Short task 1
According to the passage on soft plastics for bass, what five baits should you start with?
Short task 2
Go on with the passage on soft plastics for bass, starting right after its last sentence.

Provided passage
Start with a stick bait or worm, a craw or creature bait, a paddle tail swimbait, a jig trailer, and one finesse option.

Recommendation: Use each bait for a specific job, then adjust cover, color, hook, and weight before buying every shape.

Why Soft Plastics Are So Good For Bass

Soft plastics are good for bass because they can be almost anything you need them to be. You can fish them fast, slow, shallow, deep, weedless, exposed-hook, weightless, weighted, on jigs, behind moving baits, around cover, or in open water. That flexibility is why worms, craws, swimbaits, tubes, trailers, and finesse plastics keep showing up in bass boats, bank bags, and pond boxes.

They also teach the stuff that makes anglers better: feel, fall rate, line watching, rigging, hook choice, color choice, bottom contact, and how bass use cover. A soft plastic is not just a bait. It is a tool for learning what the fish are doing.

Given information
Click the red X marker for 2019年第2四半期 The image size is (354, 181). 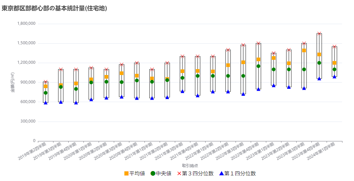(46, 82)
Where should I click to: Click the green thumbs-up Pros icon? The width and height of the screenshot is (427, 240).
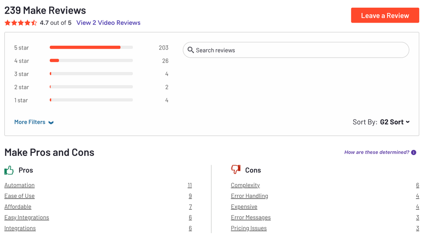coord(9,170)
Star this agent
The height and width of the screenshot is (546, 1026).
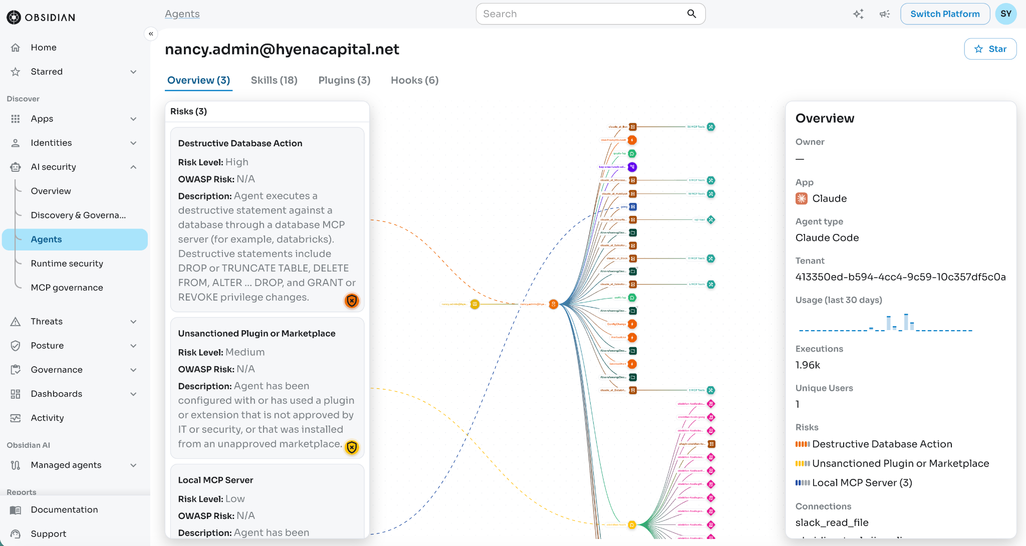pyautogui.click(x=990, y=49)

==

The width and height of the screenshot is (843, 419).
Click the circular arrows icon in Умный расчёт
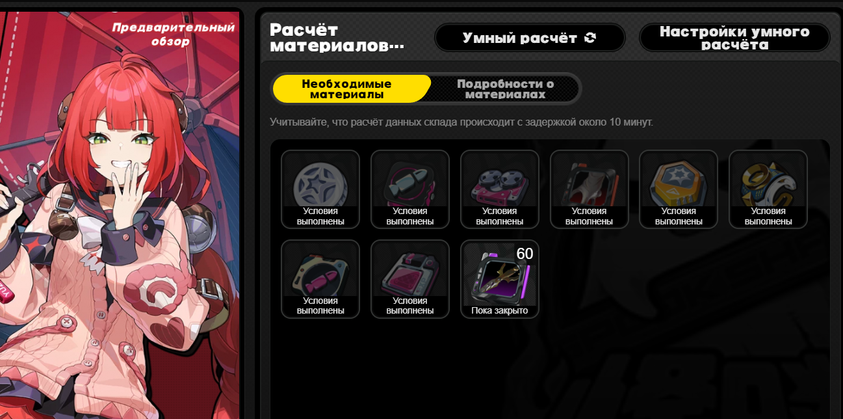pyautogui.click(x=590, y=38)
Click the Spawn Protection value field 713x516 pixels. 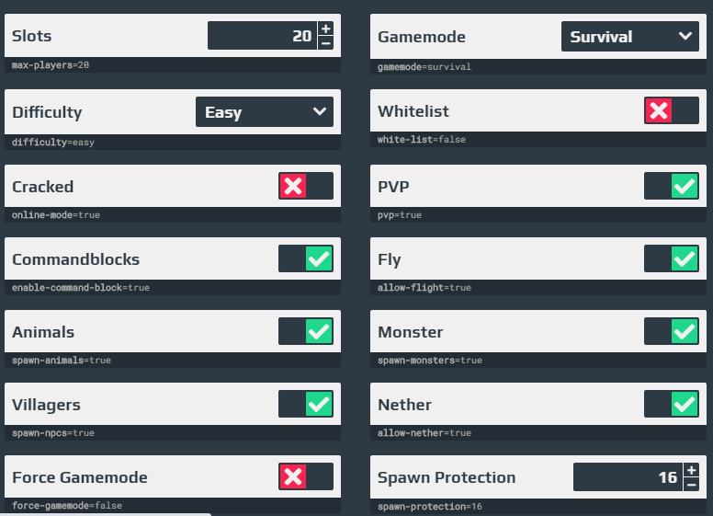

==

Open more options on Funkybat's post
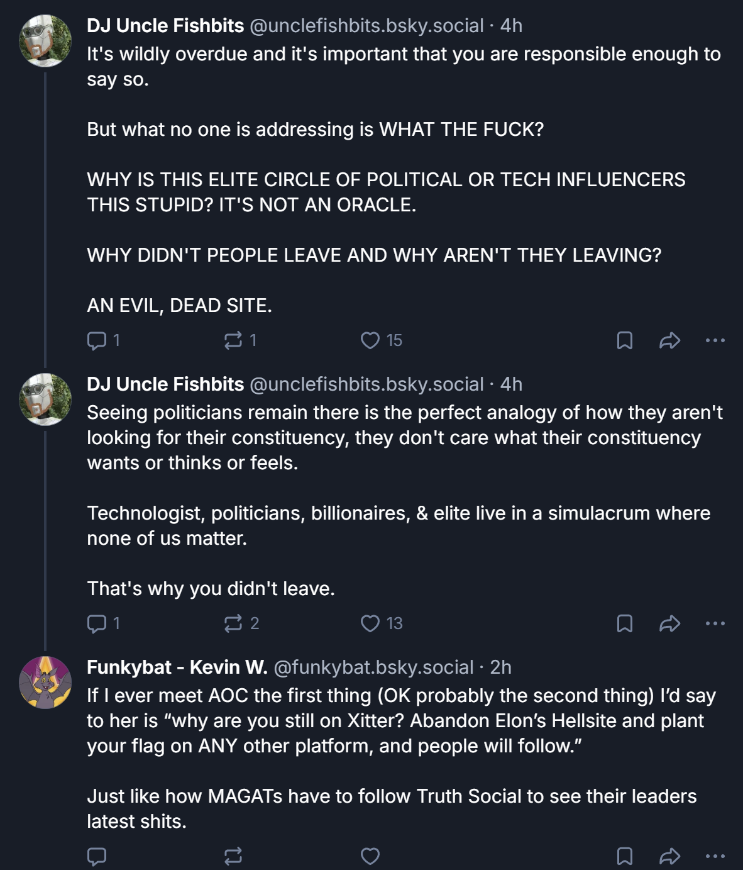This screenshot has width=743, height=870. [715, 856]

Task result 1
A stick bait or worm, a craw or creature bait, a paddle tail swimbait, a jig trailer, and one finesse option.

Task result 2
The Beginner Soft Plastic Framework

Before picking a bait, run through these six questions. They keep the decision practical and help you organize your box around real fishing situations.

What Job Does The Bait Need To Do?

Slow fall, bottom contact, skipping, swimming, punching, dragging, finesse, or covering water all point to different plastics.

What Are Bass Likely Eating?

Craws, bluegill, shad, minnows, gobies, frogs, and small forage each call for a different profile and color lane.

What Cover Do I Need To Fish Through?

Grass, wood, docks, rock, mats, and open water change whether the bait needs to be weedless, compact, exposed-hook, or heavy enough to reach the fish.

How Fast Should It Fall Or Move?

Weight, plastic size, appendage action, salt content, and rigging all affect fall rate and speed control.

How Visible Should It Be?

Clear water often leans natural and subtle. Stained water may need contrast, vibration, bigger action, or a brighter cue.

What Rig Makes The Bait Work?

The same plastic can act completely different on a Texas rig, wacky rig, jig head, weighted swimbait hook, drop shot, or jig trailer.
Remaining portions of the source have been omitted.